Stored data
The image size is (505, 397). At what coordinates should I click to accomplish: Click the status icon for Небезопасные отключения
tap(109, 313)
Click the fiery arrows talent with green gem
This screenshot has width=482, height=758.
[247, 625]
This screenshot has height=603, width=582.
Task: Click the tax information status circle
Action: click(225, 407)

* **Your objective**: Output all of the entries, exactly as they are written.

* **Problem solution**:
The image size is (505, 397). At what coordinates should I click to accomplish: Click the status icon for Небезопасные отключения
tap(109, 313)
Click the fiery arrows talent with green gem
This screenshot has width=482, height=758.
[247, 625]
This screenshot has height=603, width=582.
Task: Click the tax information status circle
Action: click(225, 407)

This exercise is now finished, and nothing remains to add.